The presence of symmetries imposes a stringent set of constraints on a system. This constrained structure allows intelligent agents interacting with such a system to drastically improve the efficiency of learning and generalization, through the internalisation of the system's symmetries into their information-processing. In parallel, principled models of complexity-constrained learning and behaviour make increasing use of information-theoretic methods. Here, we wish to marry these two perspectives and understand whether and in which form the information-theoretic lens can "see" the effect of symmetries of a system. For this purpose, we propose a novel variant of the Information Bottleneck principle, which has served as a productive basis for many principled studies of learning and information-constrained adaptive behaviour. We show (in the discrete case) that our approach formalises a certain duality between symmetry and information parsimony: namely, channel equivariances can be characterised by the optimal mutual information-preserving joint compression of the channel's input and output. This information-theoretic treatment furthermore suggests a principled notion of "soft" equivariance, whose "coarseness" is measured by the amount of input-output mutual information preserved by the corresponding optimal compression. This new notion offers a bridge between the field of bounded rationality and the study of symmetries in neural representations. The framework may also allow (exact and soft) equivariances to be automatically discovered.

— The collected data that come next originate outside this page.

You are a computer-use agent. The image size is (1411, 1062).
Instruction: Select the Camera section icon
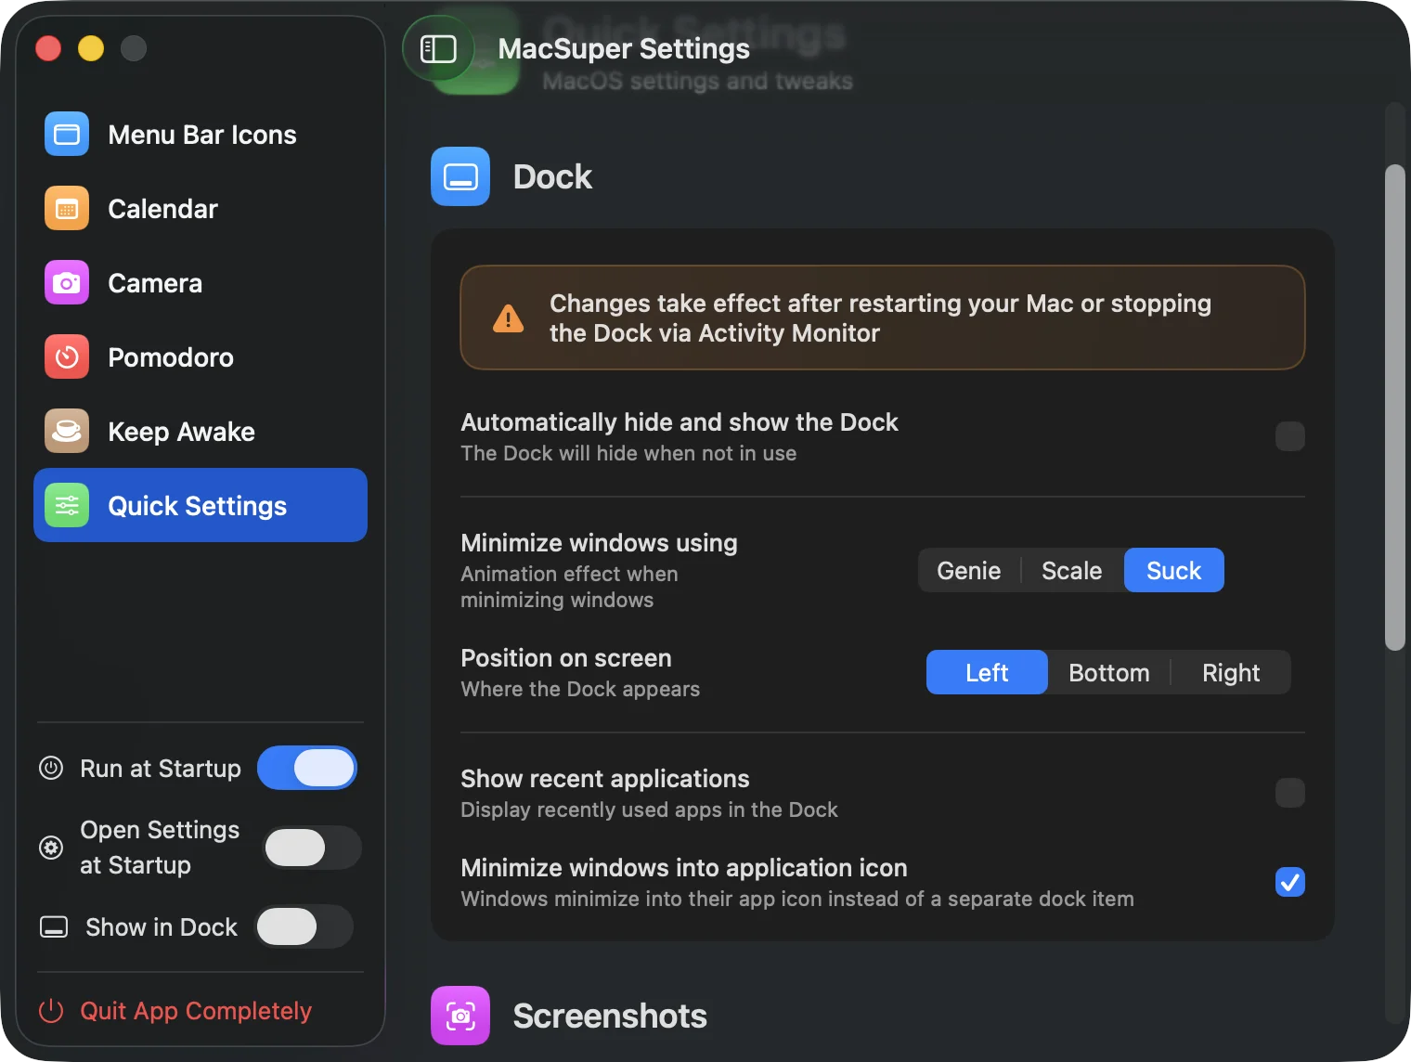coord(66,282)
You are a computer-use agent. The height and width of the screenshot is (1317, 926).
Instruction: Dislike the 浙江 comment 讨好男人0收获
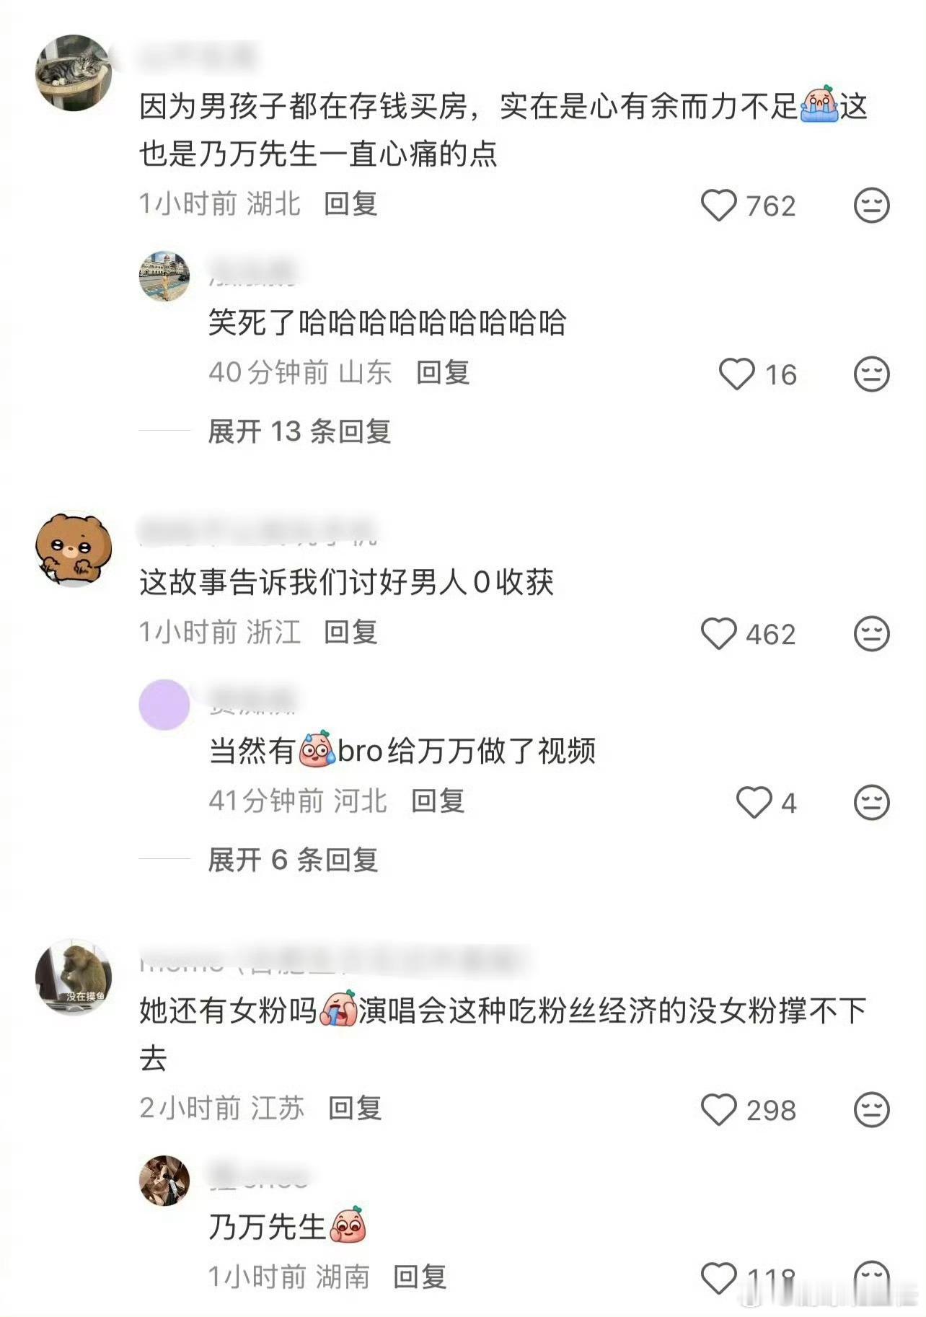[871, 634]
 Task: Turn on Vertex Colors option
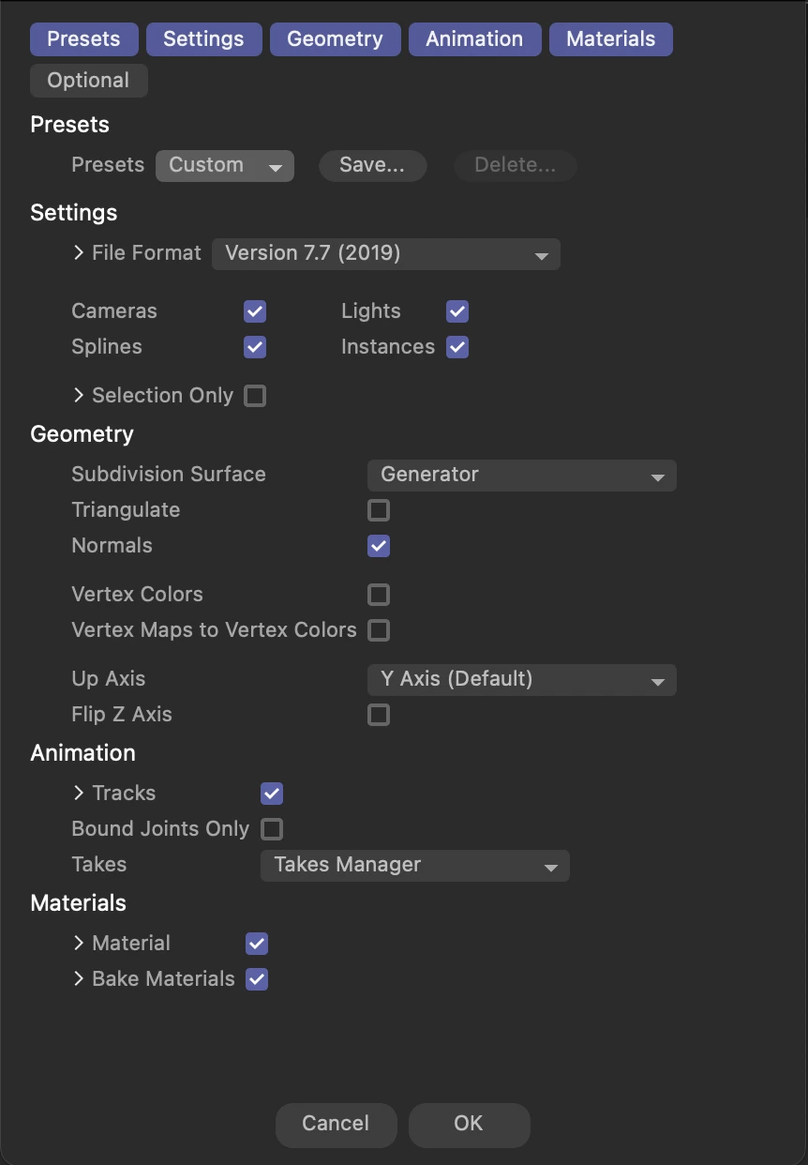coord(379,595)
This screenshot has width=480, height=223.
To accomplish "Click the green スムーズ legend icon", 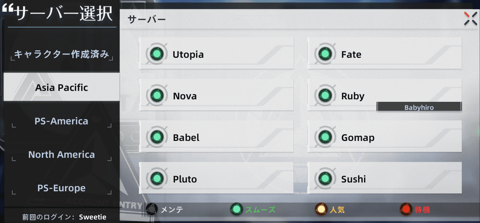I will (236, 210).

翻译：对称性的存在对系统施加了一组严格的约束。这种受约束的结构使得与此类系统交互的智能体能够通过将系统的对称性内化到其信息处理过程中，显著提升学习与泛化的效率。与此同时，基于复杂性约束的学习与行为的理论模型越来越多地采用信息论方法。在此，我们希望融合这两种视角，探究信息论视角是否以及以何种形式能够“看见”系统对称性的影响。为此，我们提出了一种基于信息瓶颈原则的新变体，该原则一直是许多关于学习及信息约束下适应性行为的理论研究的富有成效的基础。我们证明（在离散情况下）我们的方法形式化了对称性与信息简约性之间的某种对偶性：即通道等变性可以通过对通道输入和输出进行最优互信息保持的联合压缩来刻画。这种信息论处理方式还提出了一种原则性的“软”等变性概念，其“粗糙度”由相应最优压缩所保留的输入-输出互信息量来衡量。这一新概念为有限理性领域与神经表征中对称性的研究之间架起了桥梁。该框架还可能使（精确和软）等变性得以自动发现。